Props can be sent out to nearly the entire technical crew for their work here, particularly the editor and cinematographer. Excellent locations are used throughout and this also boasts some of the most thrilling car crash scenes you'll see. Harmon had secured the director job because of a good 30-minute short he'd previously made called China Lake (1983), which also involved a psycho prowling desert highways and itself was remade as the TV movie The China Lake Murders in 1990. Harmon originally wanted Terence Stamp for the psycho role here, though it's difficult now to imagine anyone else other than Hauer (who's perfect) playing this enigmatic part.
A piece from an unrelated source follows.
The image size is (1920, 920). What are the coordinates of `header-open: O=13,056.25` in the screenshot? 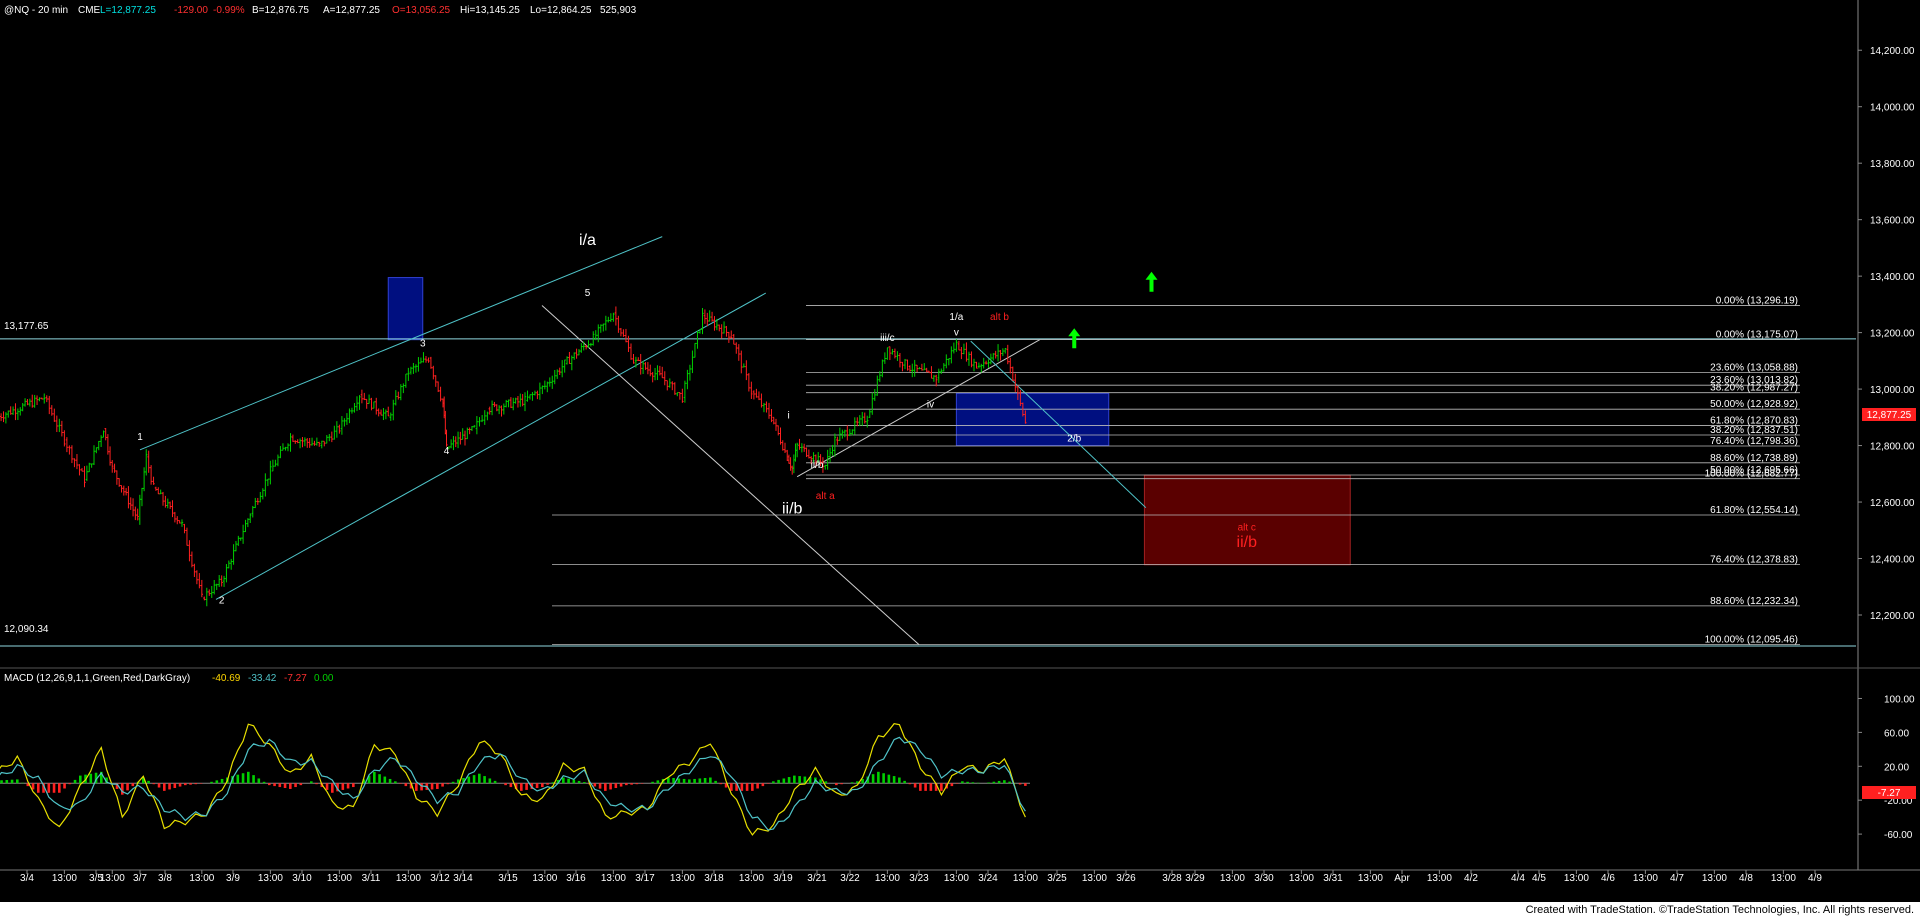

The rest of the cast - including Jeffrey DeMunnBilly Green Bush, Jack Thibeau, Gene Davis, Armin Shimerman, Jon Van Ness and Henry Darrow (all playing small roles as law enforcement officers) - do their jobs.

Upon release, the reviews were extremely mixed (leaning toward negative from most of the majors) and this didn't exactly set the box office on fire. Nevertheless, the film picked up enough of a following over the years to spawn The Hitcher II: I've Been Waiting (2003), with Howell reprising his role, and a (critically panned) 2007 remake.